#### [DATA FOR THIS EXERCISE]
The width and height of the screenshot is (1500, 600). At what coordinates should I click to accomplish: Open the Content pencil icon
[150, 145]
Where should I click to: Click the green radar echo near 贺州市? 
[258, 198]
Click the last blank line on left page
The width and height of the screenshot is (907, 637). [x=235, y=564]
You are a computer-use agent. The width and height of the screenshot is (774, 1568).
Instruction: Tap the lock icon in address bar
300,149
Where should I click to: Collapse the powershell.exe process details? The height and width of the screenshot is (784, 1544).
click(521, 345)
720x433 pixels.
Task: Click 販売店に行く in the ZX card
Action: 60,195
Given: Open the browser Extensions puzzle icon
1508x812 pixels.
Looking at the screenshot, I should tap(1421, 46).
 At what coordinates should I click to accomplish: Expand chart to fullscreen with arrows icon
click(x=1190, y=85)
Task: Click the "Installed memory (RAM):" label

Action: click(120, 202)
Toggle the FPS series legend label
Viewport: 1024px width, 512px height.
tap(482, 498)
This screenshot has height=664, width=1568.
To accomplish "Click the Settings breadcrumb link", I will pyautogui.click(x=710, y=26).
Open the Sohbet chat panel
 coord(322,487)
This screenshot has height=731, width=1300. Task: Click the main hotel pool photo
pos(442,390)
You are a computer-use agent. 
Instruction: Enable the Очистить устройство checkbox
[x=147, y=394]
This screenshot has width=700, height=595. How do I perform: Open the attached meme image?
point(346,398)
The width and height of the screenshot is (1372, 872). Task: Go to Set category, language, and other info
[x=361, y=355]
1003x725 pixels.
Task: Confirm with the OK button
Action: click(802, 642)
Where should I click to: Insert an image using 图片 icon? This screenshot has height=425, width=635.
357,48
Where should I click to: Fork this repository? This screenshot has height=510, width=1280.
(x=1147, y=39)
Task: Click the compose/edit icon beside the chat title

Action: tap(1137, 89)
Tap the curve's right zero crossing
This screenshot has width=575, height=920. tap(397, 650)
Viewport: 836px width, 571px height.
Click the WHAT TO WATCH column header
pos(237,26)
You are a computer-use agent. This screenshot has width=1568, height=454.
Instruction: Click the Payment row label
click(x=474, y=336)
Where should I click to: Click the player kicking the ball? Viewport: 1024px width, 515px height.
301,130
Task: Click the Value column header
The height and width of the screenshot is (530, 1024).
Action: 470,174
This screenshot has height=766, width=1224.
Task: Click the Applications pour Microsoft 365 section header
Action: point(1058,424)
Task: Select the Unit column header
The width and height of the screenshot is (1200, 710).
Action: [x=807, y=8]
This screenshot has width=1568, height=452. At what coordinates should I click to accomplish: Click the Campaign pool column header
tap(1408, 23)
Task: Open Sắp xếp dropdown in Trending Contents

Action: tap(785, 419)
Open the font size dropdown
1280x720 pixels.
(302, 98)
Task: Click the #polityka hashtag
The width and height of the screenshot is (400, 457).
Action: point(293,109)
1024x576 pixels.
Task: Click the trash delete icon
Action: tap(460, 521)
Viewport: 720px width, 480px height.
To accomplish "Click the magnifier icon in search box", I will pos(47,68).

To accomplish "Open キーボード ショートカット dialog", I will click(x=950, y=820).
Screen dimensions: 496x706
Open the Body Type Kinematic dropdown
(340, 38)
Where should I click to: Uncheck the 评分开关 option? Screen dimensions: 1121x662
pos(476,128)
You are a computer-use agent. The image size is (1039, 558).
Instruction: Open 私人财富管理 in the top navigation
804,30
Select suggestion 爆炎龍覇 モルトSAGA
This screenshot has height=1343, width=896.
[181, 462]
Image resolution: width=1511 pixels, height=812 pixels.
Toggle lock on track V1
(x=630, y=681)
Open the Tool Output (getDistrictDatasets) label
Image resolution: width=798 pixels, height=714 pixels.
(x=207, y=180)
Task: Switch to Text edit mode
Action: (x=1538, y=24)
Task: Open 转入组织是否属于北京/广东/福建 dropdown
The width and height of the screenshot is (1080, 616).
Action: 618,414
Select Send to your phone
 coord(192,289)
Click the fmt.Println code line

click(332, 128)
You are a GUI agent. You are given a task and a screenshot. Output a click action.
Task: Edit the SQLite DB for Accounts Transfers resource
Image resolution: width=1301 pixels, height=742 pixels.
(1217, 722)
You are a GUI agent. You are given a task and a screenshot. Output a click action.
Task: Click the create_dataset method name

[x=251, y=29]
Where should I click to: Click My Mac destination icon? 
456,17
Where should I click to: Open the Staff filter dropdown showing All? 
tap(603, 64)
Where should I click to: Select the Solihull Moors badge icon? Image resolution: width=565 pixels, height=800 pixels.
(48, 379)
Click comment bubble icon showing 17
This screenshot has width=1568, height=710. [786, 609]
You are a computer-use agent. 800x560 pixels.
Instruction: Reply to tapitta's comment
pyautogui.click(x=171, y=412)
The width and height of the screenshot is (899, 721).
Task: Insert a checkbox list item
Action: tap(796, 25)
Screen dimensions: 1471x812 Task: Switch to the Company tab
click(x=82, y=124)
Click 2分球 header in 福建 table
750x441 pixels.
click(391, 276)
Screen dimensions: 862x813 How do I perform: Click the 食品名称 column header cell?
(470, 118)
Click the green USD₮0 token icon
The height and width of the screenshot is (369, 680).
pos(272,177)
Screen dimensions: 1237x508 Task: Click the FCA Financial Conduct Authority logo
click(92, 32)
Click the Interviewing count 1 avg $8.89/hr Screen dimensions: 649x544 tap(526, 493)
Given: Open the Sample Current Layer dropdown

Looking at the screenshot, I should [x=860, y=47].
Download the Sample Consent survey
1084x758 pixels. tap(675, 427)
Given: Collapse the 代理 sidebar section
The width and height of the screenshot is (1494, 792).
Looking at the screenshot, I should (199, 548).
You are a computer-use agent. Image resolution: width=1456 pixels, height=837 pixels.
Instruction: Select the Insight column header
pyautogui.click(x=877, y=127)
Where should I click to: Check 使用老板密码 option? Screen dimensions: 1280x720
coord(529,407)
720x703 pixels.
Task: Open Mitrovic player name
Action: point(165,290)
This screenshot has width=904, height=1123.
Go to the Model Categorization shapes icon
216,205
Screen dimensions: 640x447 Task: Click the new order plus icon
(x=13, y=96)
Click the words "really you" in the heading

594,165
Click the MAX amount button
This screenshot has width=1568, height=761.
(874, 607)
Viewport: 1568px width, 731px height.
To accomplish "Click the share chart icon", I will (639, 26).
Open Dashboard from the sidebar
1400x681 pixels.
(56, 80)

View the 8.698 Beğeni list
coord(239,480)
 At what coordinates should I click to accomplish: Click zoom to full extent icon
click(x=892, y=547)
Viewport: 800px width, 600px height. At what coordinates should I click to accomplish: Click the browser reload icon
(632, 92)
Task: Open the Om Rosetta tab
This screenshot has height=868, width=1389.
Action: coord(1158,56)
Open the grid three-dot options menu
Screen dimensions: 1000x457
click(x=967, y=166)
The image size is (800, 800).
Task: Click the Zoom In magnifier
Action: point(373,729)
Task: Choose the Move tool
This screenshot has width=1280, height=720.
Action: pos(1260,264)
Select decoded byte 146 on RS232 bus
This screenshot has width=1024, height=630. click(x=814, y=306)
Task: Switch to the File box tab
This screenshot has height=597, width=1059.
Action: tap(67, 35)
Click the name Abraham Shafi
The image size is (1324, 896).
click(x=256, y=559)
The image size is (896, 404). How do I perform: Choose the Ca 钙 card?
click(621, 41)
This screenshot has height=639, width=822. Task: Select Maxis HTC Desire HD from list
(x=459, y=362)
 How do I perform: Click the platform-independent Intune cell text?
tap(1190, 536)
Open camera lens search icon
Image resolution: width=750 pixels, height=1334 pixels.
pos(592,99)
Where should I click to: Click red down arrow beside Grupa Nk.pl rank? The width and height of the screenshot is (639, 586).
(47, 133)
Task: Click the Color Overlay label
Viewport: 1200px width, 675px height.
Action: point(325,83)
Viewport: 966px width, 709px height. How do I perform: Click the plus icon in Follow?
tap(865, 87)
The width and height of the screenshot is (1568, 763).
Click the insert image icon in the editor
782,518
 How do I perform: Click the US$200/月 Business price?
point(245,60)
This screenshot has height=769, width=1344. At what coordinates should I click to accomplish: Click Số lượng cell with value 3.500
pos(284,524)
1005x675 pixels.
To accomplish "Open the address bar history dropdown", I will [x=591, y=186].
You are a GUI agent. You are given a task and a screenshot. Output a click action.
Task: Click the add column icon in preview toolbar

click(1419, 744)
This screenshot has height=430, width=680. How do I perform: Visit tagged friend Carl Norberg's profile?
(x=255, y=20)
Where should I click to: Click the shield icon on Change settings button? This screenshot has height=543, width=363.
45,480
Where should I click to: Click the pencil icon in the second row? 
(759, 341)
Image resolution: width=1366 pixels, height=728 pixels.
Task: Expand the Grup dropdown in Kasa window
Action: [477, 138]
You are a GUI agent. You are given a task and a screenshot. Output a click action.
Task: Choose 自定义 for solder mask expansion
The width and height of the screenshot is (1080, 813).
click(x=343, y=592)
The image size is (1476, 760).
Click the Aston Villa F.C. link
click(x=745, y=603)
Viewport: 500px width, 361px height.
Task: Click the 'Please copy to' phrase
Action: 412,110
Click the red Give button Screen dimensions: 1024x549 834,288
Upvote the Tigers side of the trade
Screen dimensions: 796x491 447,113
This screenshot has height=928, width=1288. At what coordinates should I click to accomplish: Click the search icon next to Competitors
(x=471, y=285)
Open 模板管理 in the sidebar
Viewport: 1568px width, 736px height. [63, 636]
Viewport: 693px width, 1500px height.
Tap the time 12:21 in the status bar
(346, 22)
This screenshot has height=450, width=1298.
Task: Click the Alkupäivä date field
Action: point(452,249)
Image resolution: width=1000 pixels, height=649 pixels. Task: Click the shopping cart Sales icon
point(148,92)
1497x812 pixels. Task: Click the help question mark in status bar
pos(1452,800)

#### [WHAT THE TASK ASKS]
Write out only the lines that run from the line containing "Task: Choose 自定义 for solder mask expansion" through the line containing "Viewport: 693px width, 1500px height.", both included, exactly as they appear above.

#### [EXPECTED ANSWER]
Task: Choose 自定义 for solder mask expansion
The width and height of the screenshot is (1080, 813).
click(x=343, y=592)
The image size is (1476, 760).
Click the Aston Villa F.C. link
click(x=745, y=603)
Viewport: 500px width, 361px height.
Task: Click the 'Please copy to' phrase
Action: 412,110
Click the red Give button Screen dimensions: 1024x549 834,288
Upvote the Tigers side of the trade
Screen dimensions: 796x491 447,113
This screenshot has height=928, width=1288. At what coordinates should I click to accomplish: Click the search icon next to Competitors
(x=471, y=285)
Open 模板管理 in the sidebar
Viewport: 1568px width, 736px height. [63, 636]
Viewport: 693px width, 1500px height.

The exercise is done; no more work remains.